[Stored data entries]

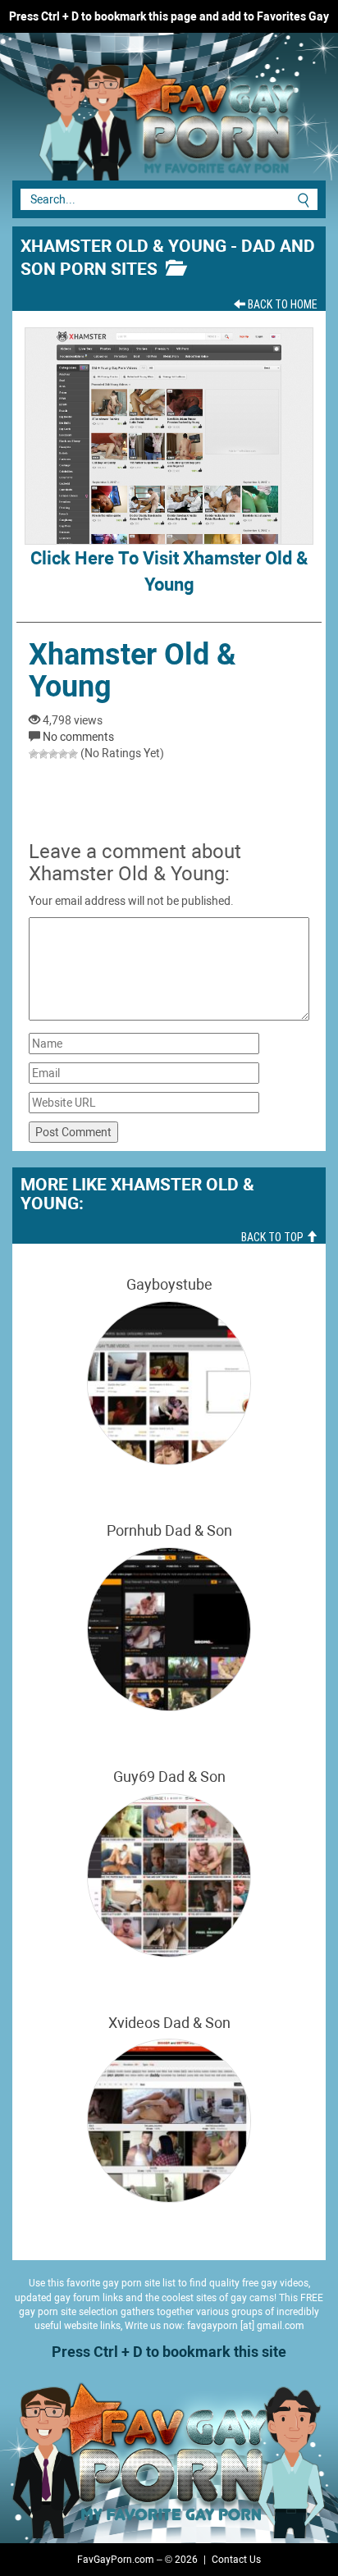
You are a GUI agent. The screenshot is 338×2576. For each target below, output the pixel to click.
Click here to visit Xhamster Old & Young (169, 571)
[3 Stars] (53, 754)
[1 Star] (34, 754)
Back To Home (281, 304)
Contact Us (236, 2559)
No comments (78, 736)
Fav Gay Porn (123, 115)
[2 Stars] (43, 754)
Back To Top (273, 1237)
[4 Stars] (63, 754)
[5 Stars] (73, 754)
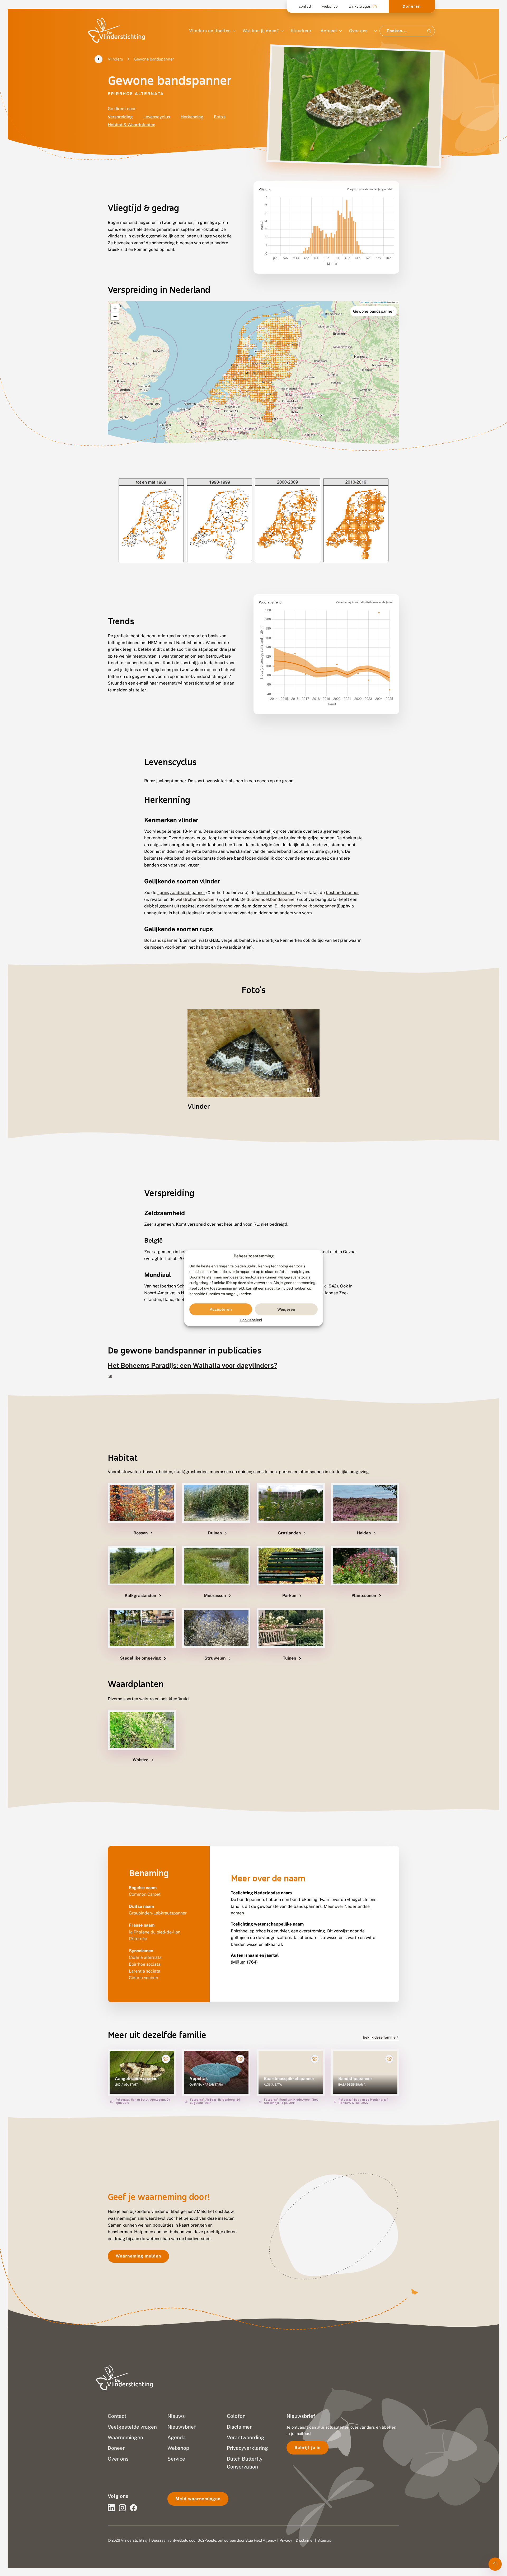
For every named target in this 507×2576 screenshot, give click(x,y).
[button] (115, 308)
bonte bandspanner (276, 892)
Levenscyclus (156, 116)
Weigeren (286, 1309)
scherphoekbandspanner (311, 905)
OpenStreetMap (380, 302)
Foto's (220, 116)
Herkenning (192, 116)
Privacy (286, 2540)
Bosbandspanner (160, 940)
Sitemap (324, 2540)
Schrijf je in (307, 2447)
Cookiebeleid (251, 1320)
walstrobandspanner (196, 899)
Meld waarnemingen (197, 2498)
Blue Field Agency (260, 2540)
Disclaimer (305, 2540)
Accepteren (221, 1309)
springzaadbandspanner (181, 892)
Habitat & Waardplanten (131, 124)
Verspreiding (120, 116)
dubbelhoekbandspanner (271, 899)
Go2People (207, 2540)
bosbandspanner (342, 892)
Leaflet (366, 302)
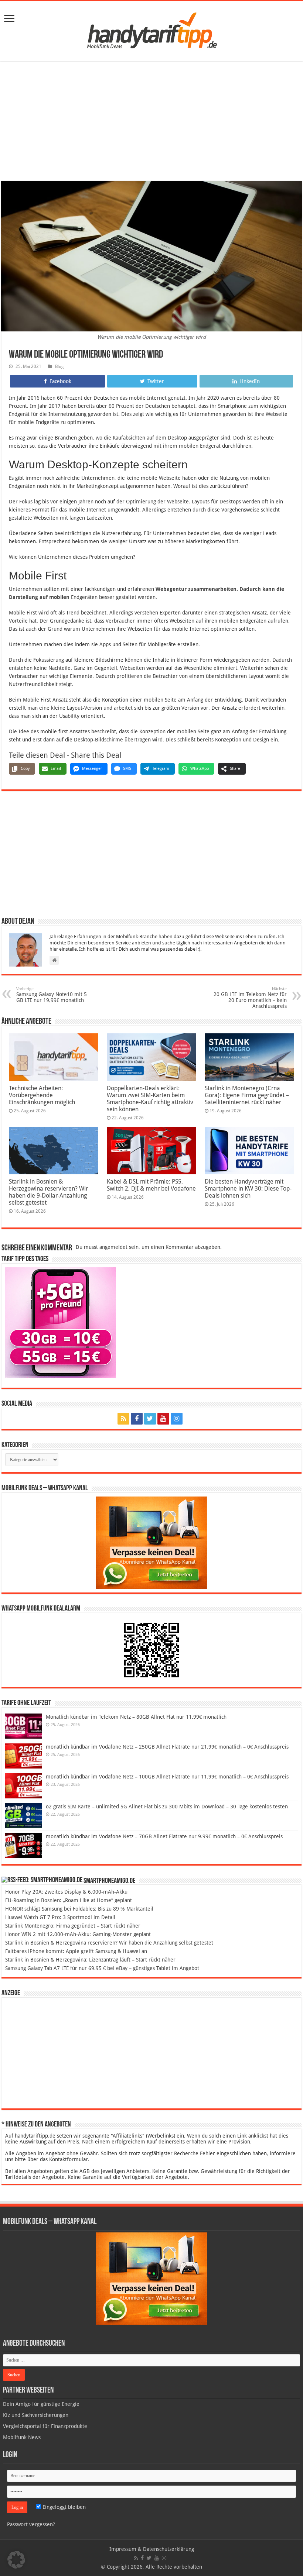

▸ Work task
Find the line that contains "Meld waarnemingen (197, 2498)", then write out that line and each one after it, exactly and with nothing else, through the end of the entries above, without the pictures.

▸ Reply
Meld waarnemingen (197, 2498)
Blue Field Agency (260, 2540)
Disclaimer (305, 2540)
Accepteren (221, 1309)
springzaadbandspanner (181, 892)
Habitat & Waardplanten (131, 124)
Verspreiding (120, 116)
dubbelhoekbandspanner (271, 899)
Go2People (207, 2540)
bosbandspanner (342, 892)
Leaflet (366, 302)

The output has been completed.